Ils violaient avant mais combattent aujourd’hui les violences à Nyiragongo: ils sont les champions du genre !

Ils sont d’anciens auteurs et/ou victimes des violences basées sur le genre (VBG) dans le territoire de Nyiragongo. Formés sur les VSBG grâce au programme genre ‘GEWEP’ de la dynamique des femmes juristes (DFJ), ils sont aujourd’hui des hommes et des femmes modèles, ce qui leur a valu le statut de champion du genre.

Les champions du genre sont originaires de divers horizons de la société du territoire de Nyiragongo. Parmi eux, on compte des agriculteurs, des étudiants, des enseignants, des leaders locaux et des membres de la société civile. Plusieurs étaient auteurs des VBG, par le passé, mais se sont convertis grâce aux sensibilisations du programme GEWEP.

Leurs groupes concentrent 20 membres qui s’adonnent dans chaque groupement de Nyiragongo à sensibiliser sur le genre, mais aussi à résoudre certains différends liés au genre que rencontrent plusieurs foyers. Outre Nyiragongo, les champions du genre existent également dans les territoires de Rutshuru, Masisi et Lubero au Nord-Kivu, dans l’Est de la R.D.Congo.

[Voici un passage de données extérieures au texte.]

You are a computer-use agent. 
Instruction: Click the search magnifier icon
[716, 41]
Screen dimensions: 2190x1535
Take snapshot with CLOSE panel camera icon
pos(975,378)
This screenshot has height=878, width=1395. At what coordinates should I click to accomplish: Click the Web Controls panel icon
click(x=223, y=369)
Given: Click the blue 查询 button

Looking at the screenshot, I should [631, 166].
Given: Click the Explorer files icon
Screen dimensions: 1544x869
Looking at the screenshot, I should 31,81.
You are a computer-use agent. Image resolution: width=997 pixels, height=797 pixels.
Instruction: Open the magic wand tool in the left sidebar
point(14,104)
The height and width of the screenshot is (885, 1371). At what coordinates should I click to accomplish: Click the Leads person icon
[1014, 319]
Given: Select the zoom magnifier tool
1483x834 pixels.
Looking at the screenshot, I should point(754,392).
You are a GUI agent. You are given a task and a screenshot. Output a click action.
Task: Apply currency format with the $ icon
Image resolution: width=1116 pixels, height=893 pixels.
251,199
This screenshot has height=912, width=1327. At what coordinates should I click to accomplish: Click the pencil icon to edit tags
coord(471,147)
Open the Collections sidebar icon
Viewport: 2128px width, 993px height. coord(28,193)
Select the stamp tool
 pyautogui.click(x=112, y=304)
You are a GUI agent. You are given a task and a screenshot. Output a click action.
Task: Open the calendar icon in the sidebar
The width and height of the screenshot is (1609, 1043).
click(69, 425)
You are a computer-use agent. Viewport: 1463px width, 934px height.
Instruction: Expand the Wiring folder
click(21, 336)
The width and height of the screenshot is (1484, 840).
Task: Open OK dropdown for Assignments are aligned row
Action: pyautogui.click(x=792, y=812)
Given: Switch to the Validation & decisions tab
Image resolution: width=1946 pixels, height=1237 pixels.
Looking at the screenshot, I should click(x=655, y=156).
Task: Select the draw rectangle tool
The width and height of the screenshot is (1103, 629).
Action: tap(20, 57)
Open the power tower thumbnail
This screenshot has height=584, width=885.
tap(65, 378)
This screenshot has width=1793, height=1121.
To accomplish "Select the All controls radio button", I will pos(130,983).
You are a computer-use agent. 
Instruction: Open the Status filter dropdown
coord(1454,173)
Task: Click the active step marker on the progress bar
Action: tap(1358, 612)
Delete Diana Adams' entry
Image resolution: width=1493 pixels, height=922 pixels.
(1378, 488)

L’objectif ultime des champions du genre c’est de mettre fin à l’exclusion de la femme. Les champions font un effort pour impliquer tous les membres de la communauté dans la recherche des solutions et la prise de décision.

‘’La communauté nous fait désormais beaucoup plus confiance qu’à la justice’’

C’est ce qu’explique Éric Safari, champion du genre dans le groupement Buhumba, dans l’extrême nord-est de Nyiragongo. ‘’Vous savez, la justice et d’autres institutions publiques en RDC sont marquées par la corruption et le monnayage des services. Du coup, pour les problèmes liés aux violences, les foyers se réfugient chez nous et nous réglons leurs problèmes’’, confie Éric Safari.

Le jeune homme, instituteur de son état, fait observer que la forme de violences la plus répandue dans le groupement Buhumba, c’est la violence économique. Avec d’autres champions, il sensibilise les hommes sur l’avantage d’utiliser équitablement les revenus des champs. En effet, dans les villages de Buhumba, les hommes s’approprient la production agricole (des pommes de terre notamment) après que leurs femmes ont semé, souvent dans des conditions difficiles.

‘’Chaque fois qu’ils ont un problème, les familles de mon village font d’abord référence à moi pour que je les oriente vers la justice si nécessaire’’, fait savoir Agnès Balike, championne du genre dans le groupement Munigi. Présidente du réseau local des associations villageoises d’épargne et crédit (RAVEC), elle est restée engagée pour contribuer au changement dans la société, depuis sa formation. ’’Je résous souvent les problèmes liés aux enfants abandonnés lors qu’un homme se marie après le décès de sa femme…Je sensibilise également les hommes sur l’importance de conclure un mariage civil avec leurs femmes. Ils n’en ont pas l’habitude et avancent souvent le motif selon lequel, les femmes deviennent têtues une fois qu’elles ont le mariage civil’’, explique Agnès Balike.

Feza Bigaruka est une championne active dans le village de Kasenyi. Elle travaille presque à plein temps. Même de passage dans un village, il lui arrive de s’arrêter pour réunir les gens dès qu’il s’agit d’une situation de VSBG. ‘’Ici, c’est courant de voir une fille privée du droit d’héritage ou de scolarité juste parce que c’est une fille. Nous faisons un effort pour sensibiliser les gens en vue d’un changement.’’, dit-elle.

Outre la privation des droits et l’exclusion, le territoire de Nyiragongo c’est aussi les violences sexuelles, que les organisations de la société civile rapportent presque chaque semaine. Champion engagé dans le village Rukoko, Devos Mutimatonda sensibilise la communauté sur les services sanitaires et judiciaires dont la survivante a besoin, pour sa protection. Mais à côté des violences sexuelles, ce champion a remarqué que les violences physiques sont aussi courantes dans les foyers sauf qu’elles ne sont pas dénoncées à la justice. Devos Mutimatonda appelle les hommes à pratiquer la masculinité positive.

Le changement est possible et la société inclusive n’est pas un mythe, à en croire la Dynamique des femmes juristes (DFJ) qui souligne aussi qu’il y’a lieu de donner de la place à tout le monde.